What is the workup for chest pain due to large vessel vasculitis (Giant Cell Arteritis or Takayasu Arteritis)?

From the Guidelines

The workup for chest pain due to large vessel vasculitis should begin with a thorough clinical evaluation, laboratory tests, and imaging studies, prioritizing the identification of giant cell arteritis (GCA) and Takayasu arteritis (TAK) as the primary causes of large vessel vasculitis, as recommended by the 2021 American College of Rheumatology/Vasculitis Foundation guideline 1. The initial laboratory tests should include inflammatory markers such as erythrocyte sedimentation rate (ESR) and C-reactive protein (CRP), which are typically elevated in vasculitis, as well as complete blood count, comprehensive metabolic panel, cardiac enzymes (troponin, CK-MB) to rule out myocardial infarction, and autoimmune markers like antinuclear antibodies, rheumatoid factor, and anti-neutrophil cytoplasmic antibodies. Imaging studies are crucial and should start with a chest X-ray, followed by CT angiography of the chest which can demonstrate vessel wall thickening, stenosis, or aneurysms, as suggested by the ACR Appropriateness Criteria for noncerebral vasculitis 1. For definitive diagnosis, consider FDG-PET scan which can show increased metabolic activity in inflamed vessel walls, and MR angiography provides detailed vascular imaging without radiation exposure, as recommended by the 2018 update of the EULAR recommendations for the management of large vessel vasculitis 1. In some cases, vascular ultrasound may be helpful for accessible vessels, and cardiac evaluation with ECG and echocardiogram should be performed to assess for complications like aortic regurgitation or myocardial involvement. If diagnosis remains uncertain, a vascular biopsy may be necessary, though this is often challenging for large vessels.
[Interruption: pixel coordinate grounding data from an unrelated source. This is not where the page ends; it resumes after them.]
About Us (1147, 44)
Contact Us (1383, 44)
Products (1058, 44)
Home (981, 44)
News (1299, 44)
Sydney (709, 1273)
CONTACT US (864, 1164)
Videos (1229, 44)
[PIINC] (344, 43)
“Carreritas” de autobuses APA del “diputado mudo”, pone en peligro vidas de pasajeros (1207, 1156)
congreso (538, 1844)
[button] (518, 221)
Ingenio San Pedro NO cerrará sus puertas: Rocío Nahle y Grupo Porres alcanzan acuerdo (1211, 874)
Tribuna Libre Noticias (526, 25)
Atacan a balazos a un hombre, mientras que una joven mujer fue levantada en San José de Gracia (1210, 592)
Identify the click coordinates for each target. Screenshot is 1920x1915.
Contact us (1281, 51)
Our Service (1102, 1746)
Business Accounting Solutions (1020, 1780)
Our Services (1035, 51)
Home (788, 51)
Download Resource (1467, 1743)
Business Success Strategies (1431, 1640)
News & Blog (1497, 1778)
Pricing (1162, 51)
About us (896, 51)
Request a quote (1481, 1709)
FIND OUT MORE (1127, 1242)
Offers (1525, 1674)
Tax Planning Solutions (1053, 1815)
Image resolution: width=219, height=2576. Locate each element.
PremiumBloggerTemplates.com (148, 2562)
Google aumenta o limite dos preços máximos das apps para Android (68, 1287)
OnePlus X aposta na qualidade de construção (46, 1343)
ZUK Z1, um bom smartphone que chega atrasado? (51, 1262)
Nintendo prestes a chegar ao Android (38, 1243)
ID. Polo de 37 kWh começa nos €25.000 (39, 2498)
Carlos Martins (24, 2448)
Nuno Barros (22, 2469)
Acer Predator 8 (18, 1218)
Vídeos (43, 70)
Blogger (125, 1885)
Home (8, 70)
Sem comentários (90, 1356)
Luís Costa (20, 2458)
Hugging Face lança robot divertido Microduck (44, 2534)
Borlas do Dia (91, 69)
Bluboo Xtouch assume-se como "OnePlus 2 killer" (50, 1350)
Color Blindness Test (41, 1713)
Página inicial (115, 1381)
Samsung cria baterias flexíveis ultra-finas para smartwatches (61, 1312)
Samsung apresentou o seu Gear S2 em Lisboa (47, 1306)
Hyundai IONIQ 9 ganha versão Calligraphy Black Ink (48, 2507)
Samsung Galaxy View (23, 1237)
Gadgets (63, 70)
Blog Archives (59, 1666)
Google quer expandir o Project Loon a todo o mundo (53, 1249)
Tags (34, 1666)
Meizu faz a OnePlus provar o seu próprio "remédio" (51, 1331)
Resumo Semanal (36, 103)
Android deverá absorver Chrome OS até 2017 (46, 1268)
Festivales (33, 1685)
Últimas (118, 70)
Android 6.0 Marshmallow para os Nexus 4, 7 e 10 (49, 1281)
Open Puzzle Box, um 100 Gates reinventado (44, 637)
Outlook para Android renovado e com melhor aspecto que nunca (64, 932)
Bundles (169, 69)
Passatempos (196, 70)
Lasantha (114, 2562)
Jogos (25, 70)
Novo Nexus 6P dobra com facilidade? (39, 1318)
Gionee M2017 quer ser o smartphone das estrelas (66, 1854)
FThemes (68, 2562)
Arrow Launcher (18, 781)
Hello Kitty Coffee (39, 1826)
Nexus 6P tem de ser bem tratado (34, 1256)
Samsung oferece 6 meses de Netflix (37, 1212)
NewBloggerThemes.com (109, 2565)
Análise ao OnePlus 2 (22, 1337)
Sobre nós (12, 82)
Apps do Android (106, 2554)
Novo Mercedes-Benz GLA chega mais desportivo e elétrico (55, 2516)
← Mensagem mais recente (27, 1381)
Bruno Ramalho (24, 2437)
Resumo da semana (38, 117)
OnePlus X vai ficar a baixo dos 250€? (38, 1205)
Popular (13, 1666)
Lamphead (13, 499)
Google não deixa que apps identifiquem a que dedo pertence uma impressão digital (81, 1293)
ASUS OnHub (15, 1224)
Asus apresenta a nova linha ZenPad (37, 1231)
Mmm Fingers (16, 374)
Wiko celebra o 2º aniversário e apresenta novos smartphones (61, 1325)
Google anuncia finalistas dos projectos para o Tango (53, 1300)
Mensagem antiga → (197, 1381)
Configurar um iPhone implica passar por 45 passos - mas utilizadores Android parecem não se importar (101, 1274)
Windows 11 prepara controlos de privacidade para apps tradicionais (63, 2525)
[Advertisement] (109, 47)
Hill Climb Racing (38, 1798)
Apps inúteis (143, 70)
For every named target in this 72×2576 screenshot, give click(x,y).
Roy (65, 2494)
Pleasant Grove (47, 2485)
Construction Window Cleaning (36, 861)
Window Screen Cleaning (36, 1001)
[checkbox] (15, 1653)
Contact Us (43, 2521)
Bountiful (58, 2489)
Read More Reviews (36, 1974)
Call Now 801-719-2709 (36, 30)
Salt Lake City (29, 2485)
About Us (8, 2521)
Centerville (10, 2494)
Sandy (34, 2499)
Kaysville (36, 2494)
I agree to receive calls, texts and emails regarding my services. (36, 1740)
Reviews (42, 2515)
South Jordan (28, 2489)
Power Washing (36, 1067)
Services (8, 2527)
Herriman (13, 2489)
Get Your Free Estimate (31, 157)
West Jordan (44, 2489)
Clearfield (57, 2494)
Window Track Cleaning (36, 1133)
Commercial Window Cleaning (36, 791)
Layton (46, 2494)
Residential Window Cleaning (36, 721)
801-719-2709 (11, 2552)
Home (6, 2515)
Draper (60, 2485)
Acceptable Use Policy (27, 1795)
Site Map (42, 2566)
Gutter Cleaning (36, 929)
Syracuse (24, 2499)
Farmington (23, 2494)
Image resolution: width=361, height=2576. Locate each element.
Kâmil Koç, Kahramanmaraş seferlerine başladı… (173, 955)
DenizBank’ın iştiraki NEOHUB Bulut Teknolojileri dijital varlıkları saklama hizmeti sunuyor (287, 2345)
Treatment typically involves high-dose corticosteroids (prednisone 1 mg/kg/day) initially, with addition of steroid-sparing agents like methotrexate (15-25 mg weekly) or tocilizumab (162 mg subcutaneously weekly) for maintenance therapy, as recommended by the 2021 American College of Rheumatology/Vasculitis Foundation guideline 1. Key points to consider in the workup and treatment of large vessel vasculitis include:

• Early diagnosis and treatment are essential to prevent serious complications such as aortic aneurysm, dissection, or occlusion
• The use of noninvasive imaging techniques, such as CT angiography and MR angiography, to assess vessel wall inflammation and damage
• The importance of monitoring inflammatory markers and adjusting treatment accordingly
• The potential need for surgical intervention in cases of severe vascular damage or complications.

From the Research

Workup for Chest Pain due to Large Vessel Vasculitis

• The workup for chest pain due to large vessel vasculitis typically involves a combination of clinical evaluation, laboratory tests, and imaging studies to confirm the diagnosis and assess the extent of disease.
• According to 2, glucocorticoid therapy is the treatment of choice for large vessel vasculitis, including giant cell arteritis and Takayasu arteritis.
• The use of conventional immunosuppressants such as methotrexate may be considered as adjunctive therapy to glucocorticoid therapy in cases of glucocorticoid-resistance or complications 2, 3.

Diagnostic Approach

• A thorough clinical evaluation, including a detailed medical history and physical examination, is essential to diagnose large vessel vasculitis.
• Laboratory tests, such as erythrocyte sedimentation rate (ESR) and C-reactive protein (CRP), may be used to assess inflammation and monitor disease activity.
• Imaging studies, such as angiography or positron emission tomography (PET), may be used to visualize the affected blood vessels and assess the extent of disease.

Treatment Options

• Glucocorticoids are the mainstay of treatment for large vessel vasculitis, but may be associated with significant toxicity, particularly with long-term use 3, 4.
• Conventional immunosuppressants, such as methotrexate, may be used to reduce the dose of glucocorticoids and minimize toxicity 2, 3.
• Biologic agents, such as tocilizumab, may be effective in treating relapsing giant cell arteritis and Takayasu arteritis 5, 6.
• Other treatment options, such as rituximab and leflunomide, may be considered in refractory cases or in patients with specific disease phenotypes 6.